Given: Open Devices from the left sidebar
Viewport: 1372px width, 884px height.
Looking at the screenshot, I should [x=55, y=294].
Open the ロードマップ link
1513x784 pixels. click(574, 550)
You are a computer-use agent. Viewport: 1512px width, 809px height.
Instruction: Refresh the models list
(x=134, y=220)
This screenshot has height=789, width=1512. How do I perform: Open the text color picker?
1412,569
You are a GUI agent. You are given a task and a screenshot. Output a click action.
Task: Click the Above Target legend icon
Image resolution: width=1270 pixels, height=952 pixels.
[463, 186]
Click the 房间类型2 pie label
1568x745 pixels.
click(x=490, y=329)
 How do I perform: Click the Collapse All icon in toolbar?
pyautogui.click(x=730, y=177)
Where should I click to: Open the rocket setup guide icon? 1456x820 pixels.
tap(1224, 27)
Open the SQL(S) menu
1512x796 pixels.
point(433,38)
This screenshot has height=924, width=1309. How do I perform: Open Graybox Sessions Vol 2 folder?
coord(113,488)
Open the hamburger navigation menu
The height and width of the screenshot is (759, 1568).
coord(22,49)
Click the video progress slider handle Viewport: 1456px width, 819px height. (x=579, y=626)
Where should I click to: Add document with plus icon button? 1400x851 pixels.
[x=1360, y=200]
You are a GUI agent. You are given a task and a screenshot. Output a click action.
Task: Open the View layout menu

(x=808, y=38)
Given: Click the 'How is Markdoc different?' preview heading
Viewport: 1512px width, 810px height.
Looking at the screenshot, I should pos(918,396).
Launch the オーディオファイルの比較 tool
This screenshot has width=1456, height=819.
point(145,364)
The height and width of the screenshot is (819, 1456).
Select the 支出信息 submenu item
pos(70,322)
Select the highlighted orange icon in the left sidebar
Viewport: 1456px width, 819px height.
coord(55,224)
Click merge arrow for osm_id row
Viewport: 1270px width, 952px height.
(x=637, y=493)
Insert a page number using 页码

● ● ● ● ● ● ●

=== Instructions for the task ===
Reproduce only the lines running from the one with "Click merge arrow for osm_id row" through the final line of the listing above, both ends included.

=== Your response ===
Click merge arrow for osm_id row
Viewport: 1270px width, 952px height.
(x=637, y=493)
Insert a page number using 页码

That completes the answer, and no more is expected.